Unprivileged container and capabilities

Hi,

Since LXD 3.0 no capabilities are dropped for unprivileged containers by default.

This was changed in commit ddab67a:

container_lxc: keep full capability set
Unprivileged container don’t need to drop any capabilities. The kernel will
enforce security for us.

I guess that it’s not “needed to drop any capabilities” in unprivileged containers because the unprivileged user running the container don’t actually have any capabilities on the host. Am I right?

My issue with this is that CAP_SYS_TIME is present in these containers and all the applications in it, telling them that they actually have the capability to modify time on this system - which is never true for a unprivileged container (until timens gets into the kernel, I guess?).

In my case this raises issues in an ansible role that base it’s decision on install/not install ntp-services to this capability. In my regard the capabilities should be the source of truth for this kind of decisions.

If I can’t trust the CAP_SYS_TIME in this aspect, what else can I use for decisions like this?

Thanks!

Yeah, the fact that you can have capabilities yet still not be allowed to do something is certainly confusing for a lot of userspace applications.
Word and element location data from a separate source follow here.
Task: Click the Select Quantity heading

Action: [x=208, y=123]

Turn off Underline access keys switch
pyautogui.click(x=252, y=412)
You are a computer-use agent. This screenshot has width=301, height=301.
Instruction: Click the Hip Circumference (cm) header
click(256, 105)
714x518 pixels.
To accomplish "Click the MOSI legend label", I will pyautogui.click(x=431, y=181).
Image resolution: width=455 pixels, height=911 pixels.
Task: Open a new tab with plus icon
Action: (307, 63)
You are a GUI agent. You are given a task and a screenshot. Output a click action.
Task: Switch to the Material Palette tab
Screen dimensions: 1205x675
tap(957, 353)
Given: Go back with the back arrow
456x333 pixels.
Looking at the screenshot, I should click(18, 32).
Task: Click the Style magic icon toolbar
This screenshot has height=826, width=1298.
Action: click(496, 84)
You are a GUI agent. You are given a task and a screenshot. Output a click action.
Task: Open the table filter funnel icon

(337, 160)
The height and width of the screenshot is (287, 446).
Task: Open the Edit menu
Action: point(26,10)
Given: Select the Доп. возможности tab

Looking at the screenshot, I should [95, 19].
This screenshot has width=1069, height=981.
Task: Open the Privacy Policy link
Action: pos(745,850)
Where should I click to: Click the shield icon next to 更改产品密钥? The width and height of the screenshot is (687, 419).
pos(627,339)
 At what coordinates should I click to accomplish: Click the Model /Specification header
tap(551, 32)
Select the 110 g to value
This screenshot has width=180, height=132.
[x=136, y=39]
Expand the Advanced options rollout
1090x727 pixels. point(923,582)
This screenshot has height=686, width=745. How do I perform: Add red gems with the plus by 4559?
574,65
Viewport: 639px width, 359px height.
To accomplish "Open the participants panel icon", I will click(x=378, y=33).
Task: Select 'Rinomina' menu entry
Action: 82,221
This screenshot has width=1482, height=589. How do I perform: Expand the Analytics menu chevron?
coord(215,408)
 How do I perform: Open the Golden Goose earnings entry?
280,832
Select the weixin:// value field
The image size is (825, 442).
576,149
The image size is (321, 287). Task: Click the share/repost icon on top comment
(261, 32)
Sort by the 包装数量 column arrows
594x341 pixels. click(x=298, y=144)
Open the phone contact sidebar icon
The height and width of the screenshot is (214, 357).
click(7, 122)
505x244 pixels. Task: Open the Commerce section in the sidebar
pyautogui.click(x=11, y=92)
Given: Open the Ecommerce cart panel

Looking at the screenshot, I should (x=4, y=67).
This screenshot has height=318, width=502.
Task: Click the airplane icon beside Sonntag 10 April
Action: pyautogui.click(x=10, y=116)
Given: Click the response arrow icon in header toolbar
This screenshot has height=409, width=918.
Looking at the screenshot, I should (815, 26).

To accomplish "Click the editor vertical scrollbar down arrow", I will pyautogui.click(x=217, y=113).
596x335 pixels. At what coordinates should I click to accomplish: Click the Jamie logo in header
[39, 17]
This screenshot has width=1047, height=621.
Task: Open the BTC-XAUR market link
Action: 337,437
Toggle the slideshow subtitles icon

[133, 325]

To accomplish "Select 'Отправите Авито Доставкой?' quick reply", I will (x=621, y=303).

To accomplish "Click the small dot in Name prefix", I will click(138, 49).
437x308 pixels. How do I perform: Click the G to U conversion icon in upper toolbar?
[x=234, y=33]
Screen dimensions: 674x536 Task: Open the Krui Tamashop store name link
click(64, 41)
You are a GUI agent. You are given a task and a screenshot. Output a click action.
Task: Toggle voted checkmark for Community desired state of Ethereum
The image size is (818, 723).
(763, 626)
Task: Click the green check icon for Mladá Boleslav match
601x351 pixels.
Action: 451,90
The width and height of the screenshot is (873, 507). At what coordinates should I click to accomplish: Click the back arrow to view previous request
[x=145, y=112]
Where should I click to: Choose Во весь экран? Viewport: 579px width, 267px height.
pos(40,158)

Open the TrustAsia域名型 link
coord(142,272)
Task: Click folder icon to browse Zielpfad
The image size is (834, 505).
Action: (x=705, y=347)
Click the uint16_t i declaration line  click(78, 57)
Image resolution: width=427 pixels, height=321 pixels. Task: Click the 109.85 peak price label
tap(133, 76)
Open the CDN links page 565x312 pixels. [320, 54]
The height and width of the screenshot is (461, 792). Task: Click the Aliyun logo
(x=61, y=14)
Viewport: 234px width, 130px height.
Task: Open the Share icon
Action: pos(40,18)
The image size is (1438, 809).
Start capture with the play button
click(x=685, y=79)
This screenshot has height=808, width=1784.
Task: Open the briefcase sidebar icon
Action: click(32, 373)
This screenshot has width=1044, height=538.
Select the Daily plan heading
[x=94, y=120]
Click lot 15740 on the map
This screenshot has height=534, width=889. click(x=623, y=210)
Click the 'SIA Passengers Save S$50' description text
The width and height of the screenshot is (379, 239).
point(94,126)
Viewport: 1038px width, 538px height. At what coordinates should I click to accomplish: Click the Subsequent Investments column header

User namespaces is certainly one case where that happens, though the same can be true with SELinux, Seccomp or AppArmor.

In most cases, the best way to figure those kind of potential restrictions out is to try to perform an action against the API. For CAP_SYS_TIME, it may be trying to do a time adjustement of a 0 offset and see whether that succeeds or not. This kind of solution, while not always practical to implement, does have the benefit of being rock solid.

Should you run such code against a kernel which then gains timens support, no change to the application would be required to then do the right thing in such an environment.

A maybe more practical approach in your case may be to use a simple in-container check, either as a condition in the relevant systemd units or by directly calling something like systemd-detect-virt and just skip ntp in such cases.